Records for this exercise:
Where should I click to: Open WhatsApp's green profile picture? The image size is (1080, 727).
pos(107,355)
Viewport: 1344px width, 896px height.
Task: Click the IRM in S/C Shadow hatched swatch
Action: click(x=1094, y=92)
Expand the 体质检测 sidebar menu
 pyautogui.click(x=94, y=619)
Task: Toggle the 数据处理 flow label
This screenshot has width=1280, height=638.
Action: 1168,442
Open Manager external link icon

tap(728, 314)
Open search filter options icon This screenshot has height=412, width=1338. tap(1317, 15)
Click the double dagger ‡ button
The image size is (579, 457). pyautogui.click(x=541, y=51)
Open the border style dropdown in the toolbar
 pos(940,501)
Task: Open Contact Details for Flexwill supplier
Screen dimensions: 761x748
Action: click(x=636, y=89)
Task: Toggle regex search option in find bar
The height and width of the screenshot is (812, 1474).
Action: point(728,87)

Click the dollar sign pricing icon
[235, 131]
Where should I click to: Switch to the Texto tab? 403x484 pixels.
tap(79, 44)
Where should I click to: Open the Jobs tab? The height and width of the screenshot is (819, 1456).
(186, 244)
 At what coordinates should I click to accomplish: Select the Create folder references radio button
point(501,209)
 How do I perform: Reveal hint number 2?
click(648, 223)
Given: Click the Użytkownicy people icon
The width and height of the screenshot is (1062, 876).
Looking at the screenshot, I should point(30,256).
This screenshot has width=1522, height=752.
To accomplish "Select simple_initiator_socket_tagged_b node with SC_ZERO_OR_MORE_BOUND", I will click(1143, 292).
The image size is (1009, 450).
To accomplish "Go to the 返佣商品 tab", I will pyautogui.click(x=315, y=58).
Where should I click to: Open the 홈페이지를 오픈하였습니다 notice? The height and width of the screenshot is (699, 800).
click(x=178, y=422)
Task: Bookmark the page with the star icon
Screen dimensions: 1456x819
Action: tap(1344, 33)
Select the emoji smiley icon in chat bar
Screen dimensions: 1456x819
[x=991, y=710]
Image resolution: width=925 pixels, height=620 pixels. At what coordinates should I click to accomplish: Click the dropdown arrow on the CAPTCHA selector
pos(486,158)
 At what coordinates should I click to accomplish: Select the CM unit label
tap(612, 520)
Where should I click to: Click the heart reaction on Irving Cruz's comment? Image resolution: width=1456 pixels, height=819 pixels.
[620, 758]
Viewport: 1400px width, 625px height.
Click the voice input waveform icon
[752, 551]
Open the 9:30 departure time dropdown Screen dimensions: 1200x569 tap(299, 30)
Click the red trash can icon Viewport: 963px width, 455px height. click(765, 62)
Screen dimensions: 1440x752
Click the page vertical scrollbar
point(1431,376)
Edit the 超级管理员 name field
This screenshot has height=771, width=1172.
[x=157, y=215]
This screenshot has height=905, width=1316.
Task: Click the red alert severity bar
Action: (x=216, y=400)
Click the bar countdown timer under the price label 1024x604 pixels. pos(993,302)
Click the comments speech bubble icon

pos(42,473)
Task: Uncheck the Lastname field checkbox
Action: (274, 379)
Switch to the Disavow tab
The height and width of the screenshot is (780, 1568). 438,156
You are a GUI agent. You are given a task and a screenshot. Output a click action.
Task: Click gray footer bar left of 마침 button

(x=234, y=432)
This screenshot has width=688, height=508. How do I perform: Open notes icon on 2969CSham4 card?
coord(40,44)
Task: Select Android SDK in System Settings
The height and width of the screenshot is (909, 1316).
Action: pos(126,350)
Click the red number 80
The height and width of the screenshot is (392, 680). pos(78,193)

What you will do: Can you copy out, unchanged, the part of the material above that opens with the line containing "Click the dollar sign pricing icon" and closes with the line containing "will click(1143, 292)."?

Finished answer:
Click the dollar sign pricing icon
[235, 131]
Where should I click to: Switch to the Texto tab? 403x484 pixels.
tap(79, 44)
Where should I click to: Open the Jobs tab? The height and width of the screenshot is (819, 1456).
(186, 244)
 At what coordinates should I click to accomplish: Select the Create folder references radio button
point(501,209)
 How do I perform: Reveal hint number 2?
click(648, 223)
Given: Click the Użytkownicy people icon
The width and height of the screenshot is (1062, 876).
Looking at the screenshot, I should point(30,256).
This screenshot has width=1522, height=752.
To accomplish "Select simple_initiator_socket_tagged_b node with SC_ZERO_OR_MORE_BOUND", I will click(1143, 292).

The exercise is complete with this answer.